- _Exercise aim_
Every line below that mentions the word "Reiseinformationen" should be copied out.
*** Task inputs ***
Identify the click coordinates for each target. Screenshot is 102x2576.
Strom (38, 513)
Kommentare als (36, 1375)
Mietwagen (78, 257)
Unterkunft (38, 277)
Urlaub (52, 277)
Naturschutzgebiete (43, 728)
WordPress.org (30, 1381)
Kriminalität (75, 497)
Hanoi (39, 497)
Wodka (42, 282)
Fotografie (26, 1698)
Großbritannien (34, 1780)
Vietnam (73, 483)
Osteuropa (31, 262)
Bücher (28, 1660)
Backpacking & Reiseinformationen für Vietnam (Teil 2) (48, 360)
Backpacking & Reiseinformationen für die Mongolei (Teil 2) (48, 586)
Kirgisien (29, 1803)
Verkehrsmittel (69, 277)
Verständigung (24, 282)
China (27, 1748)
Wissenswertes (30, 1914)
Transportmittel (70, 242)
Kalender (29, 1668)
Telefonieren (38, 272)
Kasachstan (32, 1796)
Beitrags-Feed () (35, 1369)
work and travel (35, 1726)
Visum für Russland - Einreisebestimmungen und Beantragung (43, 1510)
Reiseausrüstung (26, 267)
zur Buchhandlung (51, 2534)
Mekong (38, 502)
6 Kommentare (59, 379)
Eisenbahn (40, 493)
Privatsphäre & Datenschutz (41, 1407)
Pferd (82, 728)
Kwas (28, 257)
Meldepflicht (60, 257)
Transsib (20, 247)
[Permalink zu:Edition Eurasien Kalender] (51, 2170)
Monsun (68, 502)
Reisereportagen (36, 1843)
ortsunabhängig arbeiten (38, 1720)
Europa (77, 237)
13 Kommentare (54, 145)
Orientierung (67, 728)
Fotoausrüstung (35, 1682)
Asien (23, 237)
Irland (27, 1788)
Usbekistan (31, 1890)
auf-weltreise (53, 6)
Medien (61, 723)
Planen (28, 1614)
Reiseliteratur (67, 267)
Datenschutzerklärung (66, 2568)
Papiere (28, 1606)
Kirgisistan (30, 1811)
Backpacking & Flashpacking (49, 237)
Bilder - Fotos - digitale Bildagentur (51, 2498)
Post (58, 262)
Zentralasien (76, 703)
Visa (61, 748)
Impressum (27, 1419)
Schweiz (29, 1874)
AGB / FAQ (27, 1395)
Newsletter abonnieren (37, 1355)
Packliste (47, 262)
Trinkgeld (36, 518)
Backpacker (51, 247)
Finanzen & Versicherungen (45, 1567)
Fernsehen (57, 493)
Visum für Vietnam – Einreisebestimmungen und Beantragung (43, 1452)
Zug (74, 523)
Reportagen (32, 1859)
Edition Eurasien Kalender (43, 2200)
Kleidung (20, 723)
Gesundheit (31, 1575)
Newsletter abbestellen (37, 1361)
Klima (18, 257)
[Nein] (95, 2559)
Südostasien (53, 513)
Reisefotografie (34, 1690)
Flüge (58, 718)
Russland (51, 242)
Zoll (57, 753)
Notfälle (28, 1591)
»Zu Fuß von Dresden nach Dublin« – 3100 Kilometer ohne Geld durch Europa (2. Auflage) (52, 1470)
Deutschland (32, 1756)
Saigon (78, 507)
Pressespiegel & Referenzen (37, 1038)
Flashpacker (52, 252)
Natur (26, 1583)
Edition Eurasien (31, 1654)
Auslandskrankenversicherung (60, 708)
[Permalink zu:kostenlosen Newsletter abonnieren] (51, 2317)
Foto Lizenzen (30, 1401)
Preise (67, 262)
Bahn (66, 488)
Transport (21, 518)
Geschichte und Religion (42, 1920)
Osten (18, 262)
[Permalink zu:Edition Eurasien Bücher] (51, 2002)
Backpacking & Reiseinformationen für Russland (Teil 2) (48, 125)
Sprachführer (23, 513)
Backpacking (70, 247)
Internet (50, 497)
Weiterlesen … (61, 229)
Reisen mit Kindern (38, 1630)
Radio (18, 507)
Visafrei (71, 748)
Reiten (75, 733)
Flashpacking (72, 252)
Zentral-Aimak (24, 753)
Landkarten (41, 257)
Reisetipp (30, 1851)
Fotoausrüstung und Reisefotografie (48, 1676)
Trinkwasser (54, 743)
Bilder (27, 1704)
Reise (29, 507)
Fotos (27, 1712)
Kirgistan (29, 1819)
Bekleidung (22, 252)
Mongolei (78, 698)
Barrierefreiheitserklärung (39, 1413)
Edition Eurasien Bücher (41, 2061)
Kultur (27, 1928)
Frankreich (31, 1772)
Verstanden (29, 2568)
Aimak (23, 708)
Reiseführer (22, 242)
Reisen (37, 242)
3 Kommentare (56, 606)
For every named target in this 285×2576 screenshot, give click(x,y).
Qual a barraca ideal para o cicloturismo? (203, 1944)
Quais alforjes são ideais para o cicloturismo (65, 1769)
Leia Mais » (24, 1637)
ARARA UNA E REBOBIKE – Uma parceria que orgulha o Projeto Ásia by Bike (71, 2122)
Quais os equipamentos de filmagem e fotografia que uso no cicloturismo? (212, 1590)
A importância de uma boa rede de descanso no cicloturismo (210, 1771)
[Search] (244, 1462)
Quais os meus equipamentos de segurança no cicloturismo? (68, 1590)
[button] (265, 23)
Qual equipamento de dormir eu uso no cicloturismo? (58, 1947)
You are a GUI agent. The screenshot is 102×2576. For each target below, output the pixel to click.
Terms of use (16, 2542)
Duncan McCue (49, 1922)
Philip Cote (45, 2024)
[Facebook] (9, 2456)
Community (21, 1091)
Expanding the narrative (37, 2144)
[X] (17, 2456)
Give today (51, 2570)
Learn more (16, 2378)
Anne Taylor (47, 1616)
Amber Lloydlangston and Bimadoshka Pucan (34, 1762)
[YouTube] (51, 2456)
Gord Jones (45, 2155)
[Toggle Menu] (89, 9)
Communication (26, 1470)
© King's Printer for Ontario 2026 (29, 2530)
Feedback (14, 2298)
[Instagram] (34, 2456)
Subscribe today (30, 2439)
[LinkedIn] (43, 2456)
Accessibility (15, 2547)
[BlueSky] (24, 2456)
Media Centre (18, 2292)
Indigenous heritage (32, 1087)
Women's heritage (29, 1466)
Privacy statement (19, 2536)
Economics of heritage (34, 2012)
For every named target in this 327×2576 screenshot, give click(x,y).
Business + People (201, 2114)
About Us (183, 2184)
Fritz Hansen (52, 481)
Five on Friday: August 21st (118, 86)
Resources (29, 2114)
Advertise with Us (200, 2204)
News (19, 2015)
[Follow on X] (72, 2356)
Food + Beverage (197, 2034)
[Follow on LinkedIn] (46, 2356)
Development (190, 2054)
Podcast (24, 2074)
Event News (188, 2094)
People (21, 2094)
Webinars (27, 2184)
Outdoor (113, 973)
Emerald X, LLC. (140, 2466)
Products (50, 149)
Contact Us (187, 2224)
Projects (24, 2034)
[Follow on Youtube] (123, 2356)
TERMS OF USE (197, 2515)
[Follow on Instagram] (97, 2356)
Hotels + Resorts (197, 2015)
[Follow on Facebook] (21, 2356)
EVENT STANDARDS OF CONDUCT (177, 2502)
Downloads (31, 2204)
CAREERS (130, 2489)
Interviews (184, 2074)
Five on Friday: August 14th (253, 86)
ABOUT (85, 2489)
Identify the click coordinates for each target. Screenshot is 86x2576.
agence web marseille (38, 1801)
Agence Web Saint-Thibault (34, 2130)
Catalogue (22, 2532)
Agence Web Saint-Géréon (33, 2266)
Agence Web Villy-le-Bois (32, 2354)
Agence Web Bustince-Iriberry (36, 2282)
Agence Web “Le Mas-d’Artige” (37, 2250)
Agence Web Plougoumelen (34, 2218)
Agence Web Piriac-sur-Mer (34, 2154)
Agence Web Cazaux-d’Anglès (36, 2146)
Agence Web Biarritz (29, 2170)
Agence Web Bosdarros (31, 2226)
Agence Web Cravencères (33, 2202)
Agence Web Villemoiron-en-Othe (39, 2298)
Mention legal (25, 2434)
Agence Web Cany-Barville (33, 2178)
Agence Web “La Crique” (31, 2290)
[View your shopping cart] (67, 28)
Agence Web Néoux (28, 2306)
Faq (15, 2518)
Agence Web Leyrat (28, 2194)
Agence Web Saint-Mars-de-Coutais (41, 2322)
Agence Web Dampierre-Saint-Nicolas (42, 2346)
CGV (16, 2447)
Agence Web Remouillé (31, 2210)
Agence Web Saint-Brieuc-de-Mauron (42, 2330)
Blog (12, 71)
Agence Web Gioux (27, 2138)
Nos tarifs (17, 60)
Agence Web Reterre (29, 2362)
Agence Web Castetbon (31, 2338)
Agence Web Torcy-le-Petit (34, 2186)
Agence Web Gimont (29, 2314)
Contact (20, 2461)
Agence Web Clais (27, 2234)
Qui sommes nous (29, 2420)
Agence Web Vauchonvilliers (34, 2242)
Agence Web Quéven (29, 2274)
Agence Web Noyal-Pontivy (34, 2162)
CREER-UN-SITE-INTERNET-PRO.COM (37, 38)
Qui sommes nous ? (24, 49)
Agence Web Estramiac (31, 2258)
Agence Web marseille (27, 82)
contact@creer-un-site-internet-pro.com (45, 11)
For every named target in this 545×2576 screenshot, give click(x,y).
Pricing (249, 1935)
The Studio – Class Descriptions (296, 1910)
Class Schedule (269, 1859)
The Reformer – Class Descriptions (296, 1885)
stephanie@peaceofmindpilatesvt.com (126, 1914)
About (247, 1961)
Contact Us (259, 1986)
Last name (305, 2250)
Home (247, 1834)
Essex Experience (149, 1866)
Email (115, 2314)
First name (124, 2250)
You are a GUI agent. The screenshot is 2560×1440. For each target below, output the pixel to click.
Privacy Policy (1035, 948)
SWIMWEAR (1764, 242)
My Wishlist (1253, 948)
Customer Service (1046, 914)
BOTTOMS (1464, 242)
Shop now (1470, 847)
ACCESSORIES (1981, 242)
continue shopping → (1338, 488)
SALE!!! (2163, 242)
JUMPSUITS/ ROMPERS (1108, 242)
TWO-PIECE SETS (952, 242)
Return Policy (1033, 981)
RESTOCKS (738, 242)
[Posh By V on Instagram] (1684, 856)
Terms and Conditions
*** End of Task inputs ***
- _Completed task_
Backpacking & Reiseinformationen für Vietnam (Teil 2) (48, 360)
Backpacking & Reiseinformationen für die Mongolei (Teil 2) (48, 586)
Backpacking & Reiseinformationen für Russland (Teil 2) (48, 125)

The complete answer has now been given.